- [PROBLEM]
Transcribe these lines verbatim, from the first line of the records through the line containing "Action: [53, 226]", with both ends included.

>> start

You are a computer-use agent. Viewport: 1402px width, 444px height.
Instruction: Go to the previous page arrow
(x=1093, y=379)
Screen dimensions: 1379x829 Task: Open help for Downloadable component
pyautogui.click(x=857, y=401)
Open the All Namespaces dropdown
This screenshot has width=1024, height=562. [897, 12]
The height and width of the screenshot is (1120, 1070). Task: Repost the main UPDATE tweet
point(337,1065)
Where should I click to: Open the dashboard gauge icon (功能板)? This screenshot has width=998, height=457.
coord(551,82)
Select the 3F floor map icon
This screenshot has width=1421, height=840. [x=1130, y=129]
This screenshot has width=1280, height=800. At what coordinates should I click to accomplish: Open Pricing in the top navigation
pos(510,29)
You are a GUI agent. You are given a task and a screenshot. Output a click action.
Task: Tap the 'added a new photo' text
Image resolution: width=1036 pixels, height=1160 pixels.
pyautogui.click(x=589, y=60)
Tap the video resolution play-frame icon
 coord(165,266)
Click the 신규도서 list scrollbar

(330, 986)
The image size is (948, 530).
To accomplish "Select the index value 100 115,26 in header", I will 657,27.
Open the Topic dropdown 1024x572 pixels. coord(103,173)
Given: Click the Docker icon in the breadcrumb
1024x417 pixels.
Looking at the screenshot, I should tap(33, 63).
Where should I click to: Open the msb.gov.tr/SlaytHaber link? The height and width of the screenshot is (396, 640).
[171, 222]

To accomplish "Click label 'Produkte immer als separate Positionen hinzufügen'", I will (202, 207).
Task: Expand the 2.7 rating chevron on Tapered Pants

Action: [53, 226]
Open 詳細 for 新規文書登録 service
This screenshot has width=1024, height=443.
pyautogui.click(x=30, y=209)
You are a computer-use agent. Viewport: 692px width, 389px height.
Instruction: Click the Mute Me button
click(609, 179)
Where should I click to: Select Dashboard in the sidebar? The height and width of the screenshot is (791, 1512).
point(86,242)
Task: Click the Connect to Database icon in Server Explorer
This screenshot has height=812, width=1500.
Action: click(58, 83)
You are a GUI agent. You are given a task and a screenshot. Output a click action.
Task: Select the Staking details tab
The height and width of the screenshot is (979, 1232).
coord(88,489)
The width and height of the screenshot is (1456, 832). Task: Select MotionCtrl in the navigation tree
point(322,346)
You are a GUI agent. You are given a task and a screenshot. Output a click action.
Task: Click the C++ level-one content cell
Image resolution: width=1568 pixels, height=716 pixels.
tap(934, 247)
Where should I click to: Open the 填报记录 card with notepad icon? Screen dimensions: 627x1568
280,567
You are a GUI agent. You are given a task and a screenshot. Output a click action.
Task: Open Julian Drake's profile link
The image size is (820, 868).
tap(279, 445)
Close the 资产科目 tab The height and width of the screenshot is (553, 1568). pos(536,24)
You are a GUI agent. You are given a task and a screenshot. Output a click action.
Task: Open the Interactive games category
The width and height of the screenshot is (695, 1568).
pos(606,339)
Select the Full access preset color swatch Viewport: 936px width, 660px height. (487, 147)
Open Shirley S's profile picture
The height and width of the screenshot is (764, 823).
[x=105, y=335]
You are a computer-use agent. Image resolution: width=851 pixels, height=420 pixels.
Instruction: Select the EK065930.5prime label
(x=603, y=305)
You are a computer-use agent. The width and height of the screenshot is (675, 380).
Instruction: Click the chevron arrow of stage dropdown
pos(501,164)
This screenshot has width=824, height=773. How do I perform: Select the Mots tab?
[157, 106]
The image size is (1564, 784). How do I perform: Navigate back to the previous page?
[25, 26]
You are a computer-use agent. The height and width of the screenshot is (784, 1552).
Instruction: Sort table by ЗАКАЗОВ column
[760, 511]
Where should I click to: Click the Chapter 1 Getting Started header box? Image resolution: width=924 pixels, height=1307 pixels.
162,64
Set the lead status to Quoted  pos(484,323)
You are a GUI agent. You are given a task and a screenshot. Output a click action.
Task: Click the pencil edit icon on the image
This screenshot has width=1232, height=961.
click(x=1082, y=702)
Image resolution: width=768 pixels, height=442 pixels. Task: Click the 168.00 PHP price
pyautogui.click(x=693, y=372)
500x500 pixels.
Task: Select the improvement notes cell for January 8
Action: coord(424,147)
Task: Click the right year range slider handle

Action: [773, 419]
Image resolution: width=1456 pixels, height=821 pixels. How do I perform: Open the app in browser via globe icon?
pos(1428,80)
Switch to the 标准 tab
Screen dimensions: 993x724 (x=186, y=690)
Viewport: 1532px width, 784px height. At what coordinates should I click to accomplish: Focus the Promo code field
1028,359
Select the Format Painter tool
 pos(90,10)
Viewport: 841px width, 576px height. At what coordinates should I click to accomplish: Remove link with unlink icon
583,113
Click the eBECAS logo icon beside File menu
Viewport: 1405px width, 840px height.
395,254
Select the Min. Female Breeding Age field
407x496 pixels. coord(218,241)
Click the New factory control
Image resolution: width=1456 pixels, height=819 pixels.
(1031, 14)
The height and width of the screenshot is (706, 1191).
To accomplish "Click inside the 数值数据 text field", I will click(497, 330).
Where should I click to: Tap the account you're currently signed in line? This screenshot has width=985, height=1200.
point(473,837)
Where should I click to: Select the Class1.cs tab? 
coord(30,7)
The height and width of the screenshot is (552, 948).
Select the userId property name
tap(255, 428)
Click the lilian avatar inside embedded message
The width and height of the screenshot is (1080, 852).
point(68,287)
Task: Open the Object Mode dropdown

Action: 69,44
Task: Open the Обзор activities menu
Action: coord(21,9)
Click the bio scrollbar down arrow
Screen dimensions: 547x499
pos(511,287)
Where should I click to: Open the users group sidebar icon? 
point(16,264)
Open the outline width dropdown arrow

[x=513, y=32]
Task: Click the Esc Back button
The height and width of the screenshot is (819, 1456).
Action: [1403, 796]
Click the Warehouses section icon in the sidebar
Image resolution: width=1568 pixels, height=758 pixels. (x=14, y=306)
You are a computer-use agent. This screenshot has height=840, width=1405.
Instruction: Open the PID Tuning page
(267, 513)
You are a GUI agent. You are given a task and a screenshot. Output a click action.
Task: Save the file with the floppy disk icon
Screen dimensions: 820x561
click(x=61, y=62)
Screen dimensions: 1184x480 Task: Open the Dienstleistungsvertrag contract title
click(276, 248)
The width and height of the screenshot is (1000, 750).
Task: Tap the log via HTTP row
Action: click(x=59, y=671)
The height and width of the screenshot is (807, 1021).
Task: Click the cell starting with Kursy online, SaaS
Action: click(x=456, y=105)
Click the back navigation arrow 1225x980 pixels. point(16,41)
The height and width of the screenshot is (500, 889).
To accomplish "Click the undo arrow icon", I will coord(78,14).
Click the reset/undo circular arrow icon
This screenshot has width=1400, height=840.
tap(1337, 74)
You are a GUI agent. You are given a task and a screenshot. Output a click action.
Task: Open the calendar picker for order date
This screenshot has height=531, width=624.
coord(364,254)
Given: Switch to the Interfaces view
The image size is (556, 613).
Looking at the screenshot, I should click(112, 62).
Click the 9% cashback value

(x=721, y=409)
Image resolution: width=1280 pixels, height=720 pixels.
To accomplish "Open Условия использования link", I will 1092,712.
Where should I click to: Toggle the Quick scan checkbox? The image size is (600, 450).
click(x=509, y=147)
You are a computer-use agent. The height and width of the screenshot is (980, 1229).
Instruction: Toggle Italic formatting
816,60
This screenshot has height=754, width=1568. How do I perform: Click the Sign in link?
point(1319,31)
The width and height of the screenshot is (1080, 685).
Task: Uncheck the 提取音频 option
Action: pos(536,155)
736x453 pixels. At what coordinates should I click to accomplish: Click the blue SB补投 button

>> end

- [TASK ANSWER]
You are a computer-use agent. Viewport: 1402px width, 444px height.
Instruction: Go to the previous page arrow
(x=1093, y=379)
Screen dimensions: 1379x829 Task: Open help for Downloadable component
pyautogui.click(x=857, y=401)
Open the All Namespaces dropdown
This screenshot has width=1024, height=562. [897, 12]
The height and width of the screenshot is (1120, 1070). Task: Repost the main UPDATE tweet
point(337,1065)
Where should I click to: Open the dashboard gauge icon (功能板)? This screenshot has width=998, height=457.
coord(551,82)
Select the 3F floor map icon
This screenshot has width=1421, height=840. [x=1130, y=129]
This screenshot has width=1280, height=800. At what coordinates should I click to accomplish: Open Pricing in the top navigation
pos(510,29)
You are a GUI agent. You are given a task and a screenshot. Output a click action.
Task: Tap the 'added a new photo' text
Image resolution: width=1036 pixels, height=1160 pixels.
pyautogui.click(x=589, y=60)
Tap the video resolution play-frame icon
 coord(165,266)
Click the 신규도서 list scrollbar

(330, 986)
The image size is (948, 530).
To accomplish "Select the index value 100 115,26 in header", I will 657,27.
Open the Topic dropdown 1024x572 pixels. coord(103,173)
Given: Click the Docker icon in the breadcrumb
1024x417 pixels.
Looking at the screenshot, I should tap(33, 63).
Where should I click to: Open the msb.gov.tr/SlaytHaber link? The height and width of the screenshot is (396, 640).
[171, 222]

To accomplish "Click label 'Produkte immer als separate Positionen hinzufügen'", I will (202, 207).
Task: Expand the 2.7 rating chevron on Tapered Pants

Action: [53, 226]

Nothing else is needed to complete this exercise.